This document is intended to provide an overview of the design choices made to support CUDA within IREE. It describes both the HAL runtime and the NVVM codegen side.
The CUDA HAL driver is in iree/hal/drivers/cuda/ directory. It is written in C following the standards of the rest of the HAL module.

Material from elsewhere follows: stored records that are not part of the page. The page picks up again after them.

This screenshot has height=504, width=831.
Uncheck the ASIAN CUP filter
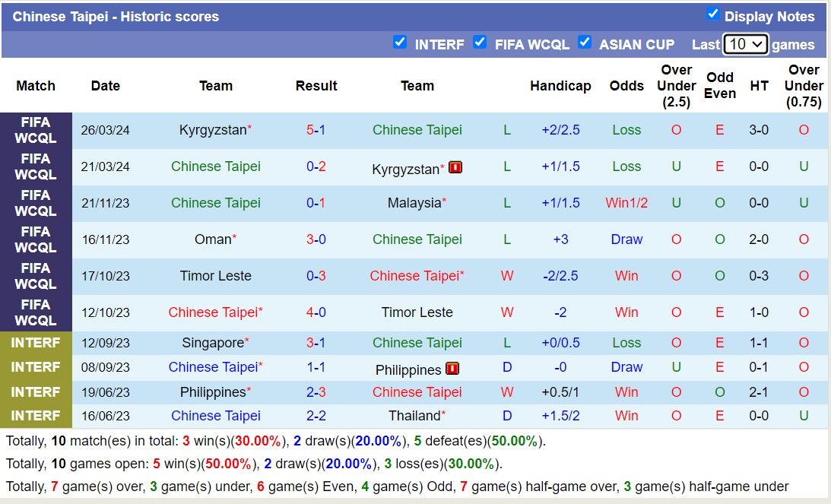[585, 43]
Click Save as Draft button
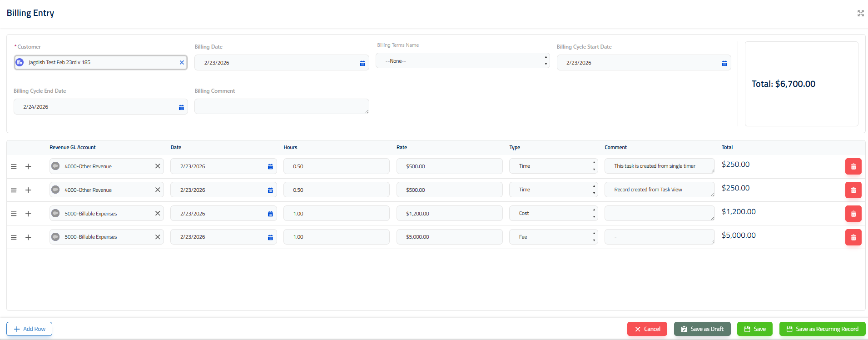Screen dimensions: 868x340 pyautogui.click(x=702, y=329)
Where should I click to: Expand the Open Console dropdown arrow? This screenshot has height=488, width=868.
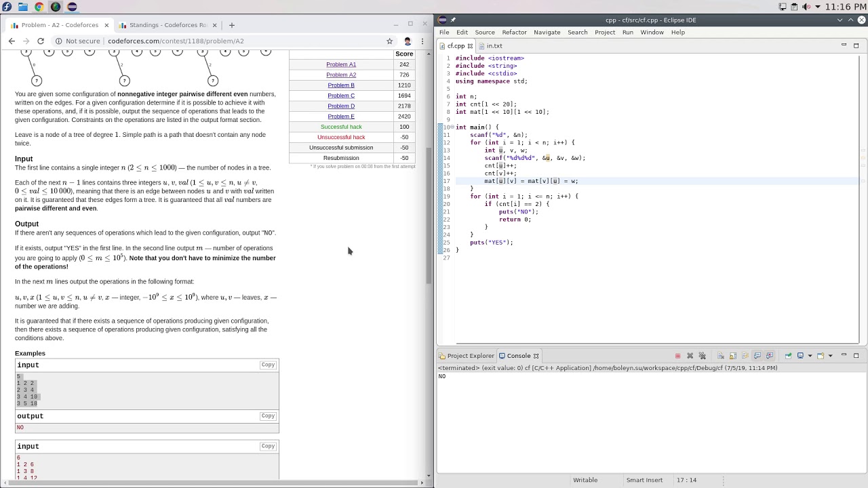point(829,356)
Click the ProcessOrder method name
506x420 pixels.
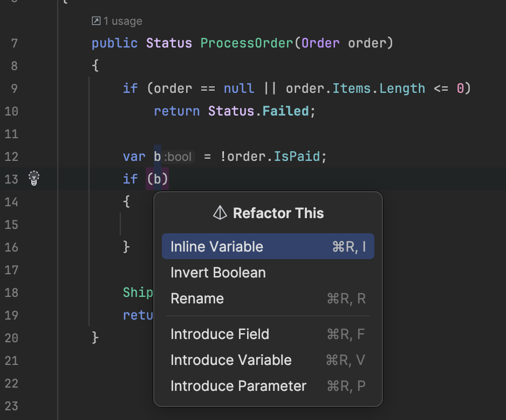(x=247, y=43)
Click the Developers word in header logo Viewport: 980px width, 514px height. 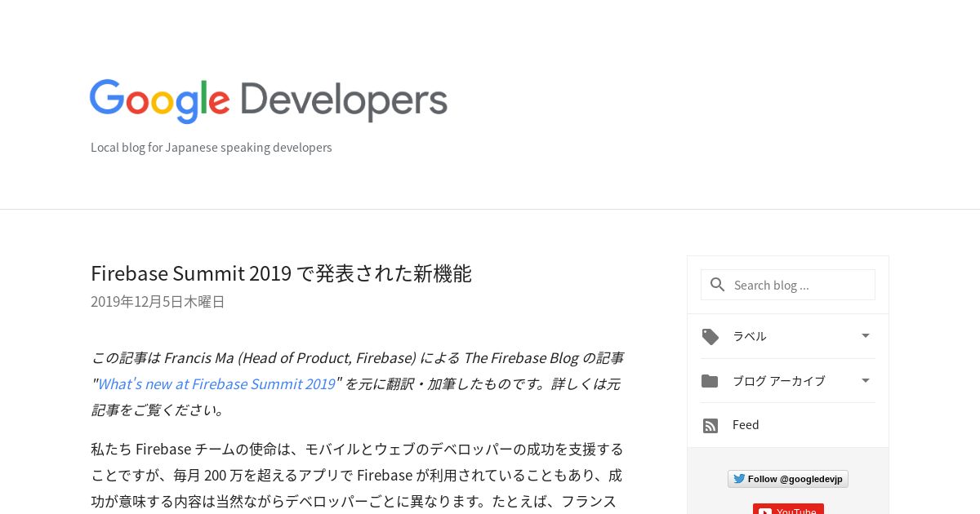tap(344, 101)
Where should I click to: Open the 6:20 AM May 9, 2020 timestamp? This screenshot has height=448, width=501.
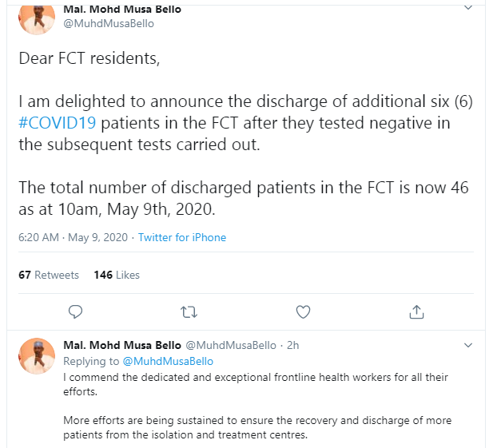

IREE calls directly into CUDA driver API. CUDA library is loaded dynamically and cuda.h header from CUDA SDK is part of IREE third_party project. Therefore IREE doesn't require CUDA SDK to be installed when building iree tools. At runtime HAL CUDA driver will load libcuda.so/nvcuda.dll library and load a subset of the cuda driver API used in HAL. The list of functions being used are in the file iree/hal/drivers/cuda/dynamic_symbols_tables.h
There is no direct equivalent in CUDA to the HAL driver abstraction. We use it to hold the symbols loaded for all the devices.
The equivalent to HAL device in CUDA is the CUcontext, it holds all the state related to memory allocations.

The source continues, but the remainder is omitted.